**DIRECTIVE:** Retype each of these records word for word, leaving out the pictures.

Pointing records for screenshots and pages:
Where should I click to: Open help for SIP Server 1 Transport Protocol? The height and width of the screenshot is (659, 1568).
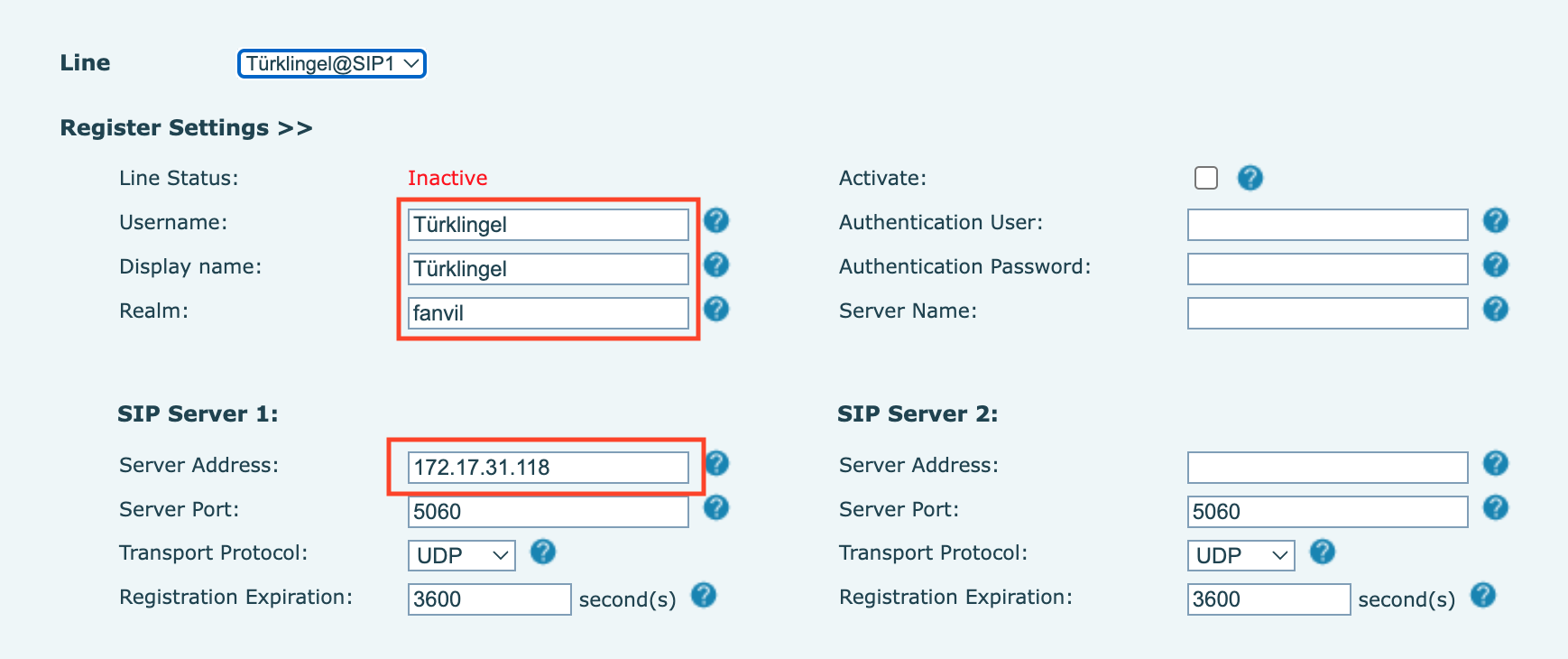pyautogui.click(x=542, y=552)
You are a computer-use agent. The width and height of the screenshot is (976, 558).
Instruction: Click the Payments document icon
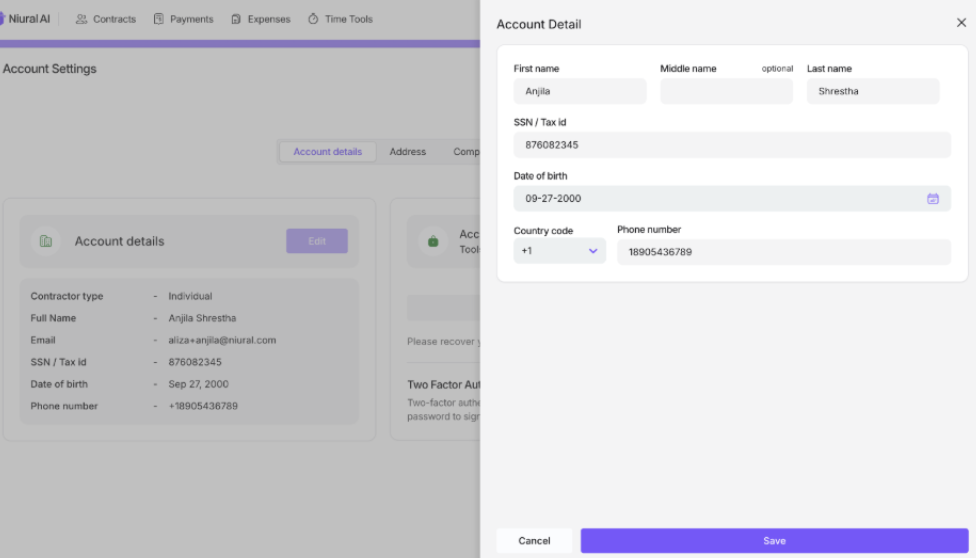[158, 19]
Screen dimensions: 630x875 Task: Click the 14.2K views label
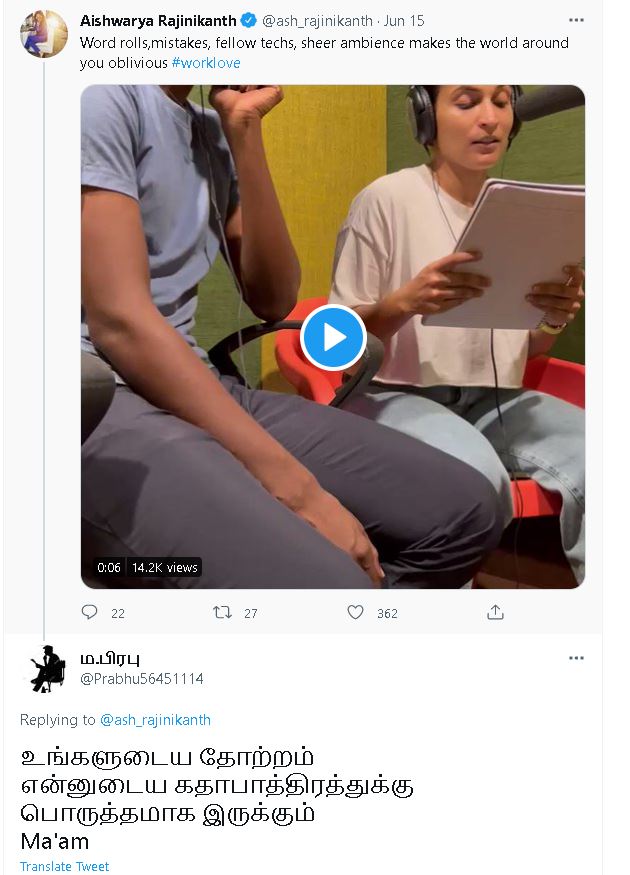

**RESPONSE BELOW:**
Where should I click to: Open help for SIP Server 1 Transport Protocol? The height and width of the screenshot is (659, 1568).
pyautogui.click(x=542, y=552)
You are a computer-use agent. The width and height of the screenshot is (976, 558).
Instruction: Click the Payments document icon
[158, 19]
Screen dimensions: 630x875 Task: Click the 14.2K views label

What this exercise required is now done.